所以我正在运行来自 Apache Sedona 的笔记本here。我可以将所有数据加载并打印到 DF。但是一旦我与 RDD 进行空间连接
airports_rdd = Adapter.toSpatialRdd(airports_df, "geometry")
# Drop the duplicate name column in countries_df
countries_df = countries_df.drop("NAME")
countries_rdd = Adapter.toSpatialRdd(countries_df, "geometry")
airports_rdd.analyze()
countries_rdd.analyze()
# 4 is the num partitions used in spatial partitioning. This is an optional parameter
airports_rdd.spatialPartitioning(GridType.KDBTREE, 4)
countries_rdd.spatialPartitioning(airports_rdd.getPartitioner())
buildOnSpatialPartitionedRDD = True
usingIndex = True
considerBoundaryIntersection = True
airports_rdd.buildIndex(IndexType.QUADTREE, buildOnSpatialPartitionedRDD)
result_pair_rdd = JoinQueryRaw.SpatialJoinQueryFlat(airports_rdd, countries_rdd, usingIndex, considerBoundaryIntersection)
result2 = Adapter.toDf(result_pair_rdd, countries_rdd.fieldNames, airports.fieldNames, sedona)
result2.createOrReplaceTempView("join_result_with_all_cols")
# Select the columns needed in the join
result2 = sedona.sql("SELECT leftgeometry as country_geom, NAME_EN, rightgeometry as airport_geom, name FROM join_result_with_all_cols")
我遇到了错误
---------------------------------------------------------------------------
AttributeError Traceback (most recent call last)
/tmp/ipykernel_279305/309031602.py in <module>
18 result_pair_rdd = JoinQueryRaw.SpatialJoinQueryFlat(airports_rdd, countries_rdd, usingIndex, considerBoundaryIntersection)
19
---> 20 result2 = Adapter.toDf(result_pair_rdd, countries_rdd.fieldNames, airports.fieldNames, sedona)
21
22 result2.createOrReplaceTempView("join_result_with_all_cols")
~/clone/ext/public/python/apachesedona/1/5/1/dist/lib/python3.10/sedona/core/jvm/config.py in applier(*args, **kwargs)

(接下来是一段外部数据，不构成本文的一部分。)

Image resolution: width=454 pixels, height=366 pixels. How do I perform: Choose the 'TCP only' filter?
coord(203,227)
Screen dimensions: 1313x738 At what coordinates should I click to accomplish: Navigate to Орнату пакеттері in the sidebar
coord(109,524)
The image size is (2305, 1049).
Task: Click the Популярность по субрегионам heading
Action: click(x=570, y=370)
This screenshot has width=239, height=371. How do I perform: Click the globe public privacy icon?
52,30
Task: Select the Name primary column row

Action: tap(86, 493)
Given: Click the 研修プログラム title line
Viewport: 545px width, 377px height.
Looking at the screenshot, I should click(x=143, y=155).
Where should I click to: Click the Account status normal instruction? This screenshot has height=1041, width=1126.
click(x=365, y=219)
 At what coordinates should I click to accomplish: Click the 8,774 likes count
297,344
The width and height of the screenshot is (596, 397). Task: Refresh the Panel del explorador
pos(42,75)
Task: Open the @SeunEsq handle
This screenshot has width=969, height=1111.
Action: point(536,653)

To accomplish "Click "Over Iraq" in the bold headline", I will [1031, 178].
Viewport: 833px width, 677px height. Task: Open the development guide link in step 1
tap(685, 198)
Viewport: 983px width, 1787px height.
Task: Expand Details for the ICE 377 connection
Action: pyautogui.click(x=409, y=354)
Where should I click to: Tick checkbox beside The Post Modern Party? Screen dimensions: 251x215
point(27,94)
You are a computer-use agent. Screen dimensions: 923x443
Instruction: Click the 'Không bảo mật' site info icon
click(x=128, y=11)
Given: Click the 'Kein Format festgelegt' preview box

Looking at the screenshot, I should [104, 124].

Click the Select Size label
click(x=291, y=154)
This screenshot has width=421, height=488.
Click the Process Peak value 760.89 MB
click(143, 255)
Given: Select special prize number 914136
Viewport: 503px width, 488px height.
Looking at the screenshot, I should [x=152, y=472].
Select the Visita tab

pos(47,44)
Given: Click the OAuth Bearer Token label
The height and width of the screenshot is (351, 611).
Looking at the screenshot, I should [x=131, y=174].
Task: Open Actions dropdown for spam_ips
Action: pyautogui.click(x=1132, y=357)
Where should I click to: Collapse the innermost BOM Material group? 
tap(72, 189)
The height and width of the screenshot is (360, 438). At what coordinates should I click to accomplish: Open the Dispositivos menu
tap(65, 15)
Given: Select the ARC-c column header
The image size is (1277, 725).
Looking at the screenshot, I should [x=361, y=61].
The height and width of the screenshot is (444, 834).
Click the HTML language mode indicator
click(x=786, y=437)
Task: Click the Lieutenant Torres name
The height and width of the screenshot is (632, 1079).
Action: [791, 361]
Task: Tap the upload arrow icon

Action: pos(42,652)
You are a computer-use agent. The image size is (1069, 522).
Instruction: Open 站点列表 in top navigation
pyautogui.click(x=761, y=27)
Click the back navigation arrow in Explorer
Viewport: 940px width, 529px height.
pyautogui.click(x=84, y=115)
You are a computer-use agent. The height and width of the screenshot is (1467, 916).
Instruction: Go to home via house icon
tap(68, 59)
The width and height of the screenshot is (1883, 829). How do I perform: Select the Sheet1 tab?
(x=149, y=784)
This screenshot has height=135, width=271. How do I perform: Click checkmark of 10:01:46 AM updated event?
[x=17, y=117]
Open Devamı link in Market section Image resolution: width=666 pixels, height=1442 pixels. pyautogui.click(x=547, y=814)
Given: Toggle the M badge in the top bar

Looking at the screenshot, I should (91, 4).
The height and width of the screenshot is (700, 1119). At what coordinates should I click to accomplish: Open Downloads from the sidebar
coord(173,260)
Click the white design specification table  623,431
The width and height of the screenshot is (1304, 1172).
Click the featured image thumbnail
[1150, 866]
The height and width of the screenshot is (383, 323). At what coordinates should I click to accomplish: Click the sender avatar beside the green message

55 f"please use version higher than {version}"
56 )
---> 57 raise AttributeError(f"Not available before {version} sedona version")
58 result = function(*args, **kwargs)
59 return result
AttributeError: Not available before 1.0.0 sedona version
这在官方笔记本中是预期的吗(看起来更新不到两周?)。如果没有,我该如何解决这个问题?我正在使用 Apache Sedona 1.5.1、Scala 2.12.18 和 PySpark 3.2.1 运行,因此我的 Sedona 版本肯定高于错误中所需的 1.0.0 版本。
这是一个已知错误,我们正在努力解决。要修复此问题,请确保使用阴影 jar:https://github.com/apache/sedona/issues/1247
或者,只需使用基于 SQL 的空间连接